# Graco 455?



## Final Element (Apr 10, 2011)

Hey, Whats the word on this unit?

I have one (455 st), with an old contractor i gun, and love it.. the pump and motor are badass .. overall its in awesome condition..
Should I be saving for a new machine?


----------



## Workaholic (Apr 17, 2007)

You should always be putting money aside for new equipment but unless you need a bigger pump and there are no problems with the 455st I say ride it out.


----------



## Contractor Jeff (Apr 8, 2011)

Workaholic said:


> You should always be putting money aside for new equipment but unless you need a bigger pump and there are no problems with the 455st I say ride it out.


If you have an older Graco Contractor Spray Gun (before Graco Silver guns), keep it and rebuild it.
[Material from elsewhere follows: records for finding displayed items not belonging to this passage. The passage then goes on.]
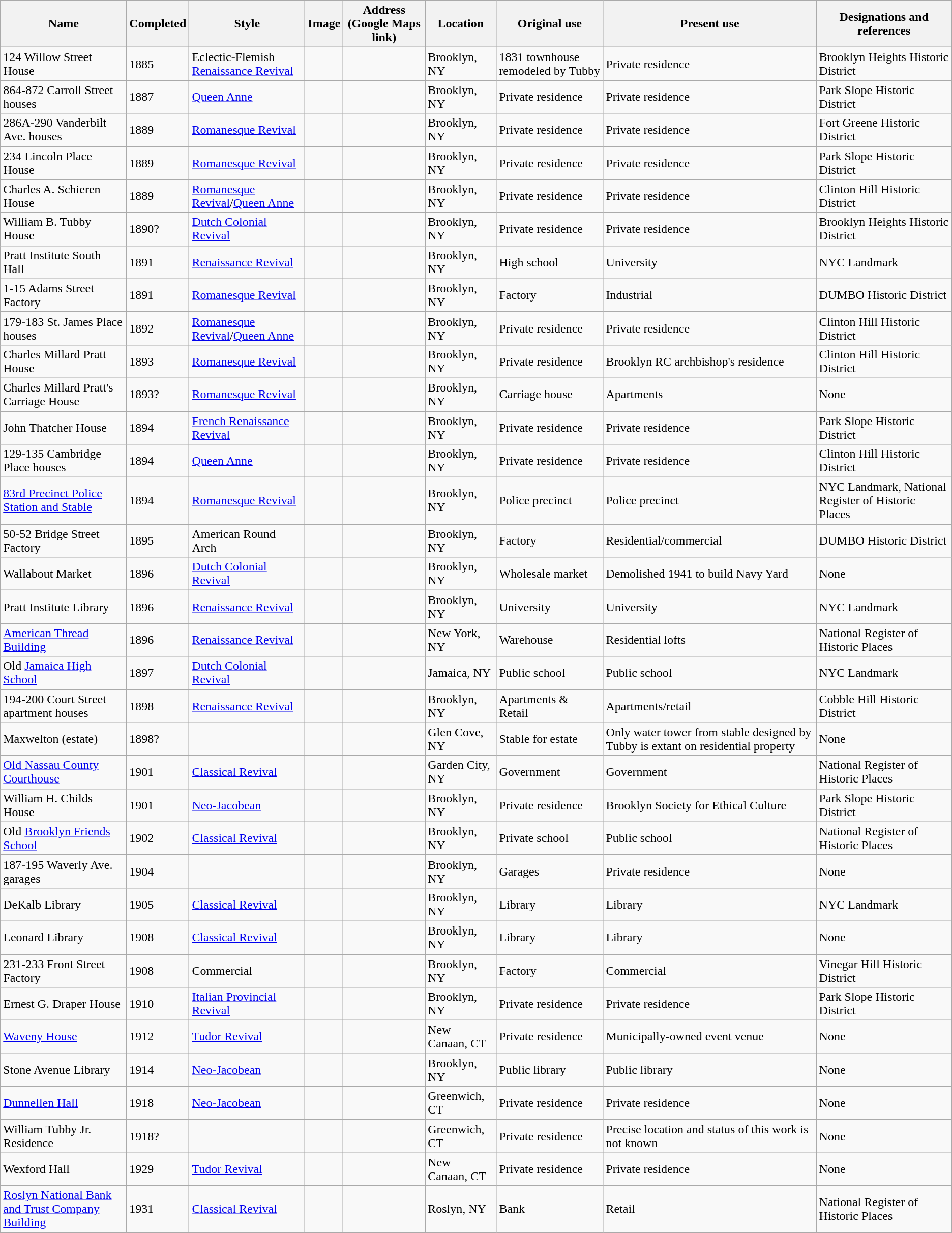
Name (64, 24)
Carriage house (550, 395)
Cobble Hill Historic District (884, 706)
Brooklyn RC archbishop's residence (710, 361)
Bank (550, 1209)
1912 (158, 1037)
Maxwelton (estate) (64, 739)
1892 (158, 329)
Warehouse (550, 640)
1902 (158, 838)
194-200 Court Street apartment houses (64, 706)
Pratt Institute South Hall (64, 262)
DeKalb Library (64, 904)
American Round Arch (247, 541)
Ernest G. Draper House (64, 1004)
Eclectic-Flemish Renaissance Revival (247, 64)
864-872 Carroll Street houses (64, 97)
Old Brooklyn Friends School (64, 838)
Wallabout Market (64, 574)
Private school (550, 838)
234 Lincoln Place House (64, 163)
1904 (158, 872)
129-135 Cambridge Place houses (64, 461)
1895 (158, 541)
Style (247, 24)
Pratt Institute Library (64, 607)
John Thatcher House (64, 427)
1918? (158, 1136)
Municipally-owned event venue (710, 1037)
Industrial (710, 295)
Residential lofts (710, 640)
NYC Landmark, National Register of Historic Places (884, 501)
Old Nassau County Courthouse (64, 772)
124 Willow Street House (64, 64)
Address (Google Maps link) (384, 24)
Stone Avenue Library (64, 1070)
Only water tower from stable designed by Tubby is extant on residential property (710, 739)
1831 townhouse remodeled by Tubby (550, 64)
Designations and references (884, 24)
Wholesale market (550, 574)
1931 (158, 1209)
1898 (158, 706)
Dunnellen Hall (64, 1104)
Present use (710, 24)
1897 (158, 673)
Apartments/retail (710, 706)
1890? (158, 229)
Old Jamaica High School (64, 673)
Apartments (710, 395)
Original use (550, 24)
Italian Provincial Revival (247, 1004)
Charles A. Schieren House (64, 196)
Completed (158, 24)
Fort Greene Historic District (884, 130)
Wexford Hall (64, 1170)
50-52 Bridge Street Factory (64, 541)
Residential/commercial (710, 541)
Garages (550, 872)
187-195 Waverly Ave. garages (64, 872)
1893? (158, 395)
Precise location and status of this work is not known (710, 1136)
William Tubby Jr. Residence (64, 1136)
Charles Millard Pratt's Carriage House (64, 395)
179-183 St. James Place houses (64, 329)
1885 (158, 64)
American Thread Building (64, 640)
286A-290 Vanderbilt Ave. houses (64, 130)
Vinegar Hill Historic District (884, 970)
French Renaissance Revival (247, 427)
1914 (158, 1070)
Charles Millard Pratt House (64, 361)
1905 (158, 904)
1929 (158, 1170)
Location (461, 24)
Image (324, 24)
Demolished 1941 to build Navy Yard (710, 574)
Roslyn National Bank and Trust Company Building (64, 1209)
Glen Cove, NY (461, 739)
High school (550, 262)
Retail (710, 1209)
1898? (158, 739)
Waveny House (64, 1037)
Brooklyn Society for Ethical Culture (710, 806)
231-233 Front Street Factory (64, 970)
Stable for estate (550, 739)
Garden City, NY (461, 772)
William B. Tubby House (64, 229)
Apartments & Retail (550, 706)
Leonard Library (64, 938)
83rd Precinct Police Station and Stable (64, 501)
1-15 Adams Street Factory (64, 295)
1918 (158, 1104)
1893 (158, 361)
New York, NY (461, 640)
William H. Childs House (64, 806)
1887 (158, 97)
1910 (158, 1004)
Jamaica, NY (461, 673)
Roslyn, NY (461, 1209)
Provide the (X, Y) coordinate of the cell's center where the given text is located.  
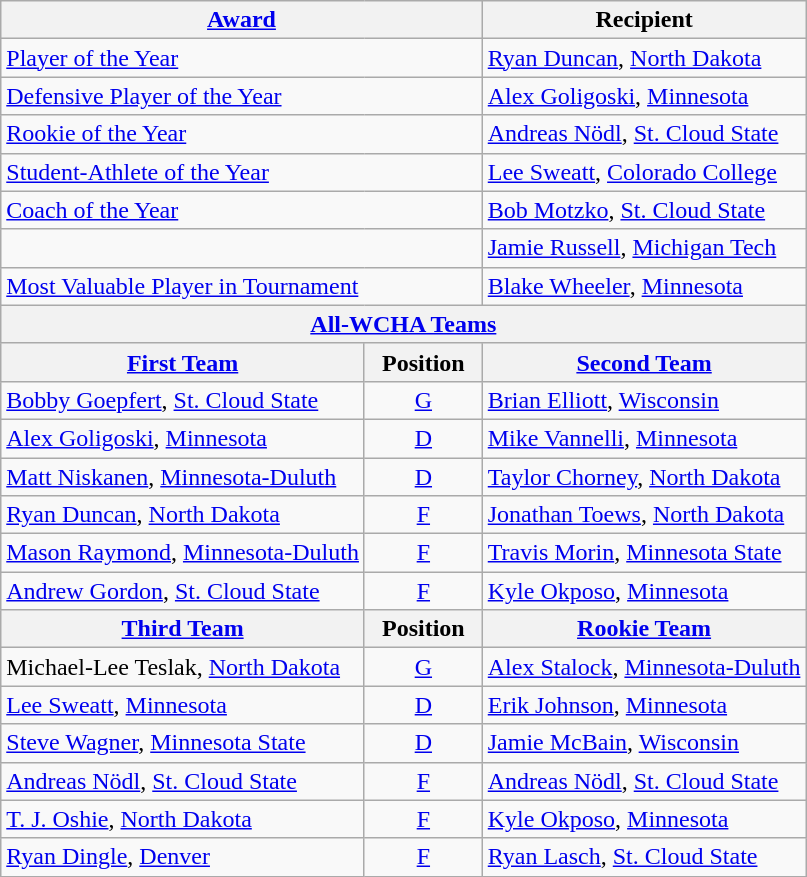
Brian Elliott, Wisconsin (644, 400)
Student-Athlete of the Year (242, 172)
Alex Stalock, Minnesota-Duluth (644, 667)
Lee Sweatt, Colorado College (644, 172)
Player of the Year (242, 58)
Steve Wagner, Minnesota State (183, 743)
Taylor Chorney, North Dakota (644, 477)
Second Team (644, 362)
Bobby Goepfert, St. Cloud State (183, 400)
Ryan Lasch, St. Cloud State (644, 857)
Jonathan Toews, North Dakota (644, 515)
Mike Vannelli, Minnesota (644, 438)
Third Team (183, 629)
Bob Motzko, St. Cloud State (644, 210)
Coach of the Year (242, 210)
Andrew Gordon, St. Cloud State (183, 591)
Most Valuable Player in Tournament (242, 286)
Jamie McBain, Wisconsin (644, 743)
Erik Johnson, Minnesota (644, 705)
Award (242, 20)
Ryan Dingle, Denver (183, 857)
All-WCHA Teams (404, 324)
Rookie Team (644, 629)
Travis Morin, Minnesota State (644, 553)
First Team (183, 362)
T. J. Oshie, North Dakota (183, 819)
Matt Niskanen, Minnesota-Duluth (183, 477)
Mason Raymond, Minnesota-Duluth (183, 553)
Lee Sweatt, Minnesota (183, 705)
Rookie of the Year (242, 134)
Michael-Lee Teslak, North Dakota (183, 667)
Recipient (644, 20)
Defensive Player of the Year (242, 96)
Jamie Russell, Michigan Tech (644, 248)
Blake Wheeler, Minnesota (644, 286)
Provide the (X, Y) coordinate of the cell's center where the given text is located.  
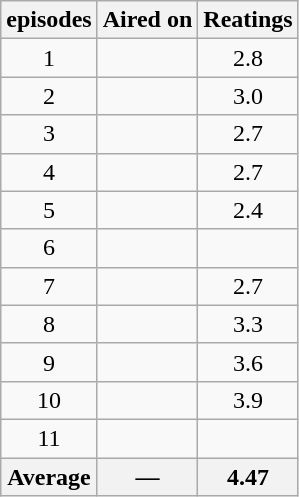
4.47 (248, 477)
7 (49, 286)
Average (49, 477)
11 (49, 438)
3 (49, 134)
8 (49, 324)
episodes (49, 20)
3.6 (248, 362)
2.4 (248, 210)
3.9 (248, 400)
Reatings (248, 20)
— (148, 477)
2 (49, 96)
3.0 (248, 96)
4 (49, 172)
9 (49, 362)
1 (49, 58)
Aired on (148, 20)
10 (49, 400)
5 (49, 210)
3.3 (248, 324)
6 (49, 248)
2.8 (248, 58)
Find where the given text appears and provide that cell's center as (X, Y) coordinate. 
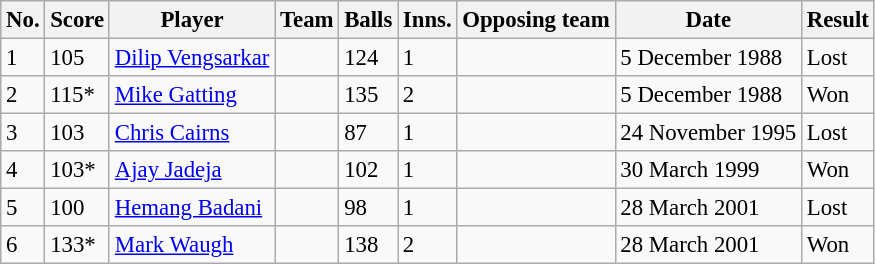
124 (368, 58)
30 March 1999 (708, 170)
Team (307, 20)
103 (78, 133)
102 (368, 170)
Result (838, 20)
Opposing team (536, 20)
105 (78, 58)
Balls (368, 20)
Dilip Vengsarkar (192, 58)
5 (23, 208)
4 (23, 170)
Inns. (428, 20)
135 (368, 95)
133* (78, 245)
3 (23, 133)
Player (192, 20)
100 (78, 208)
Hemang Badani (192, 208)
Ajay Jadeja (192, 170)
87 (368, 133)
Mark Waugh (192, 245)
138 (368, 245)
Chris Cairns (192, 133)
6 (23, 245)
115* (78, 95)
103* (78, 170)
Date (708, 20)
24 November 1995 (708, 133)
No. (23, 20)
Mike Gatting (192, 95)
98 (368, 208)
Score (78, 20)
Determine the [X, Y] coordinate at the center of the cell enclosing the given text.  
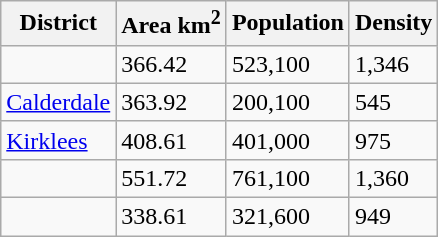
545 [393, 102]
District [58, 24]
551.72 [172, 178]
338.61 [172, 217]
321,600 [288, 217]
761,100 [288, 178]
949 [393, 217]
Density [393, 24]
Population [288, 24]
408.61 [172, 140]
975 [393, 140]
366.42 [172, 64]
200,100 [288, 102]
523,100 [288, 64]
Calderdale [58, 102]
1,346 [393, 64]
Area km2 [172, 24]
363.92 [172, 102]
1,360 [393, 178]
401,000 [288, 140]
Kirklees [58, 140]
Capture the cell that displays the provided text and extract its (X, Y) central coordinate. 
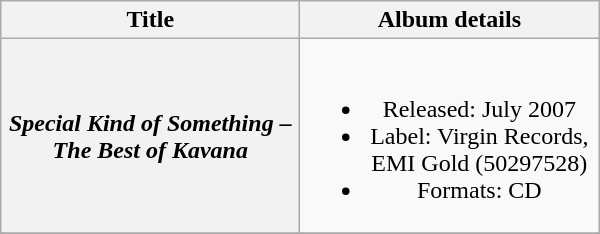
Released: July 2007Label: Virgin Records, EMI Gold (50297528)Formats: CD (450, 136)
Special Kind of Something – The Best of Kavana (150, 136)
Title (150, 20)
Album details (450, 20)
Find where the given text appears and provide that cell's center as [x, y] coordinate. 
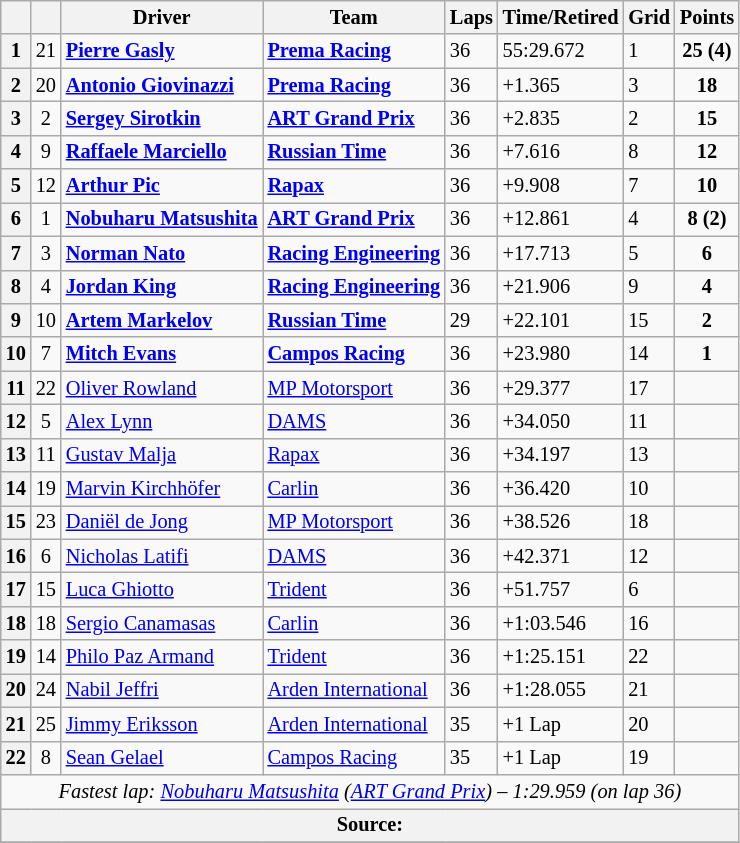
Luca Ghiotto [162, 589]
+1:25.151 [561, 657]
+22.101 [561, 320]
+1.365 [561, 85]
29 [472, 320]
Artem Markelov [162, 320]
Norman Nato [162, 253]
55:29.672 [561, 51]
Grid [649, 17]
Daniël de Jong [162, 522]
Pierre Gasly [162, 51]
+23.980 [561, 354]
+42.371 [561, 556]
Nobuharu Matsushita [162, 219]
Laps [472, 17]
Alex Lynn [162, 421]
Nabil Jeffri [162, 690]
23 [46, 522]
+2.835 [561, 118]
+1:03.546 [561, 623]
25 (4) [707, 51]
+29.377 [561, 388]
+12.861 [561, 219]
+51.757 [561, 589]
+36.420 [561, 489]
Fastest lap: Nobuharu Matsushita (ART Grand Prix) – 1:29.959 (on lap 36) [370, 791]
Jimmy Eriksson [162, 724]
Source: [370, 825]
Antonio Giovinazzi [162, 85]
Arthur Pic [162, 186]
Points [707, 17]
Sean Gelael [162, 758]
Oliver Rowland [162, 388]
Nicholas Latifi [162, 556]
+38.526 [561, 522]
+1:28.055 [561, 690]
Raffaele Marciello [162, 152]
Marvin Kirchhöfer [162, 489]
+34.050 [561, 421]
Jordan King [162, 287]
Team [354, 17]
+21.906 [561, 287]
Gustav Malja [162, 455]
Philo Paz Armand [162, 657]
+34.197 [561, 455]
Time/Retired [561, 17]
+9.908 [561, 186]
Mitch Evans [162, 354]
Sergey Sirotkin [162, 118]
+7.616 [561, 152]
8 (2) [707, 219]
24 [46, 690]
+17.713 [561, 253]
Sergio Canamasas [162, 623]
25 [46, 724]
Driver [162, 17]
Provide the [X, Y] coordinate of the cell's center where the given text is located.  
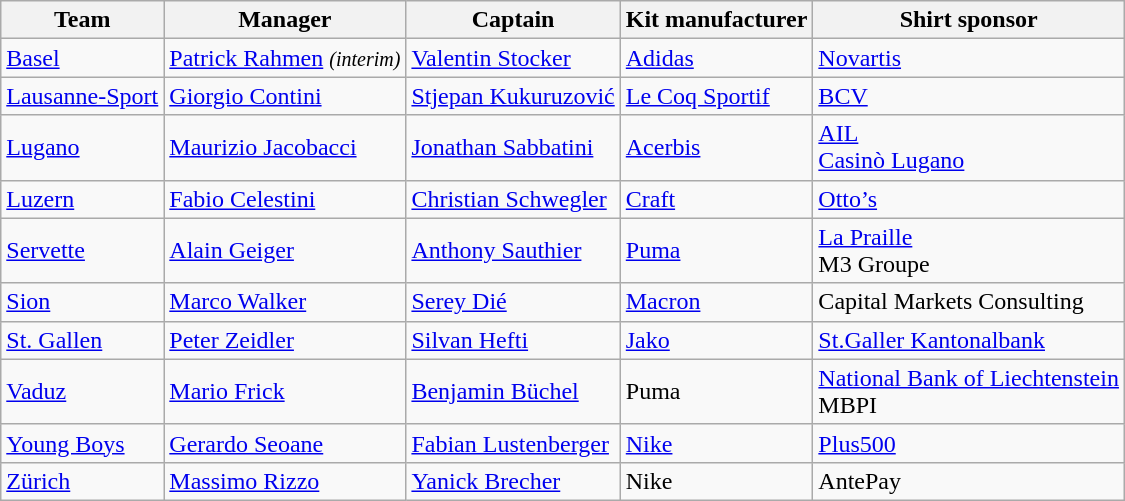
Giorgio Contini [285, 96]
Anthony Sauthier [513, 250]
Acerbis [716, 148]
Massimo Rizzo [285, 481]
Christian Schwegler [513, 199]
BCV [969, 96]
Servette [82, 250]
Le Coq Sportif [716, 96]
Capital Markets Consulting [969, 302]
AIL Casinò Lugano [969, 148]
Shirt sponsor [969, 20]
Benjamin Büchel [513, 392]
Alain Geiger [285, 250]
Fabio Celestini [285, 199]
La Praille M3 Groupe [969, 250]
Lugano [82, 148]
Jako [716, 340]
Yanick Brecher [513, 481]
Young Boys [82, 443]
St.Galler Kantonalbank [969, 340]
Marco Walker [285, 302]
National Bank of Liechtenstein MBPI [969, 392]
Captain [513, 20]
Valentin Stocker [513, 58]
Manager [285, 20]
Peter Zeidler [285, 340]
Maurizio Jacobacci [285, 148]
Fabian Lustenberger [513, 443]
Mario Frick [285, 392]
Vaduz [82, 392]
Sion [82, 302]
Adidas [716, 58]
Plus500 [969, 443]
Kit manufacturer [716, 20]
Craft [716, 199]
Novartis [969, 58]
Luzern [82, 199]
Silvan Hefti [513, 340]
Lausanne-Sport [82, 96]
Team [82, 20]
Basel [82, 58]
Serey Dié [513, 302]
St. Gallen [82, 340]
Patrick Rahmen (interim) [285, 58]
Stjepan Kukuruzović [513, 96]
Macron [716, 302]
Jonathan Sabbatini [513, 148]
Gerardo Seoane [285, 443]
Zürich [82, 481]
Otto’s [969, 199]
AntePay [969, 481]
Find where the given text appears and provide that cell's center as [X, Y] coordinate. 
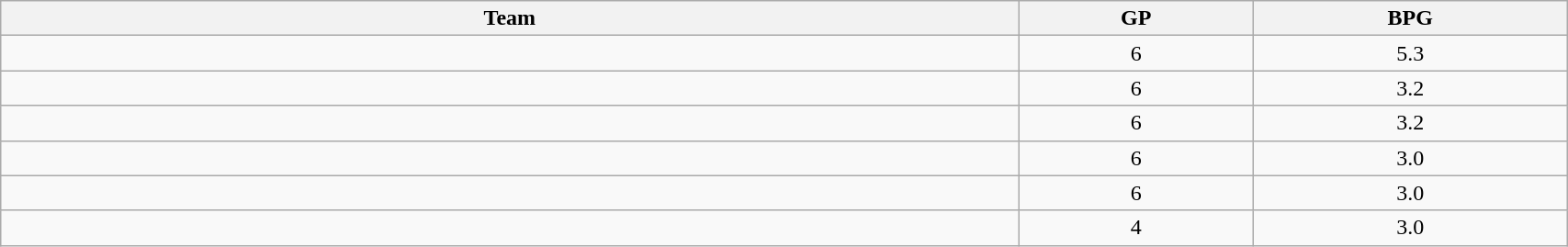
5.3 [1411, 53]
GP [1136, 18]
4 [1136, 228]
BPG [1411, 18]
Team [510, 18]
Return the [x, y] coordinate for the center point of the cell that contains the specified text.  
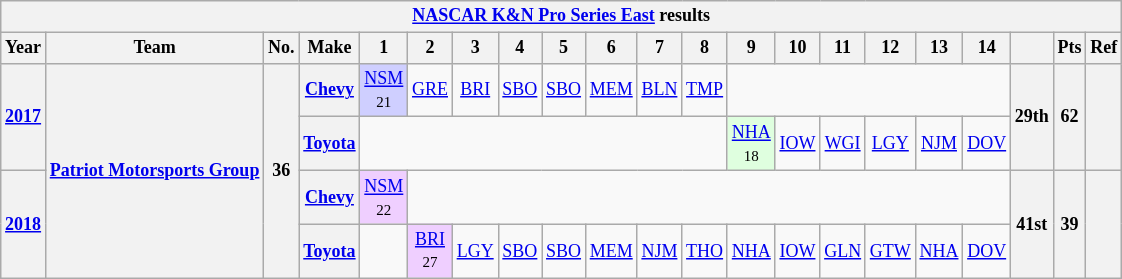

I still have 2 and rebuild them and they are superior to the later and present Graco spray guns. You can find them on eBay sometimes.


----------



## Final Element (Apr 10, 2011)

Contractor Jeff said:


> If you have an older Graco Contractor Spray Gun (before Graco Silver guns), keep it and rebuild it. I still have 2 and rebuild them and they are superior to the later and present Graco spray guns. You can find them on eBay sometimes.


Ya, thats what i learned, the girl at Pumpworks, told me its worth its weight, and its a far better gun. I'm just finding out that its kinda hard to get the 100-200 mesh fluid filter for them.. I'm kinda stocking up, with filters and needles.. just in case.

Workaholic, I agree, i should be saving money for an upgrade, more or less, just wanted to know if its a decent rig. 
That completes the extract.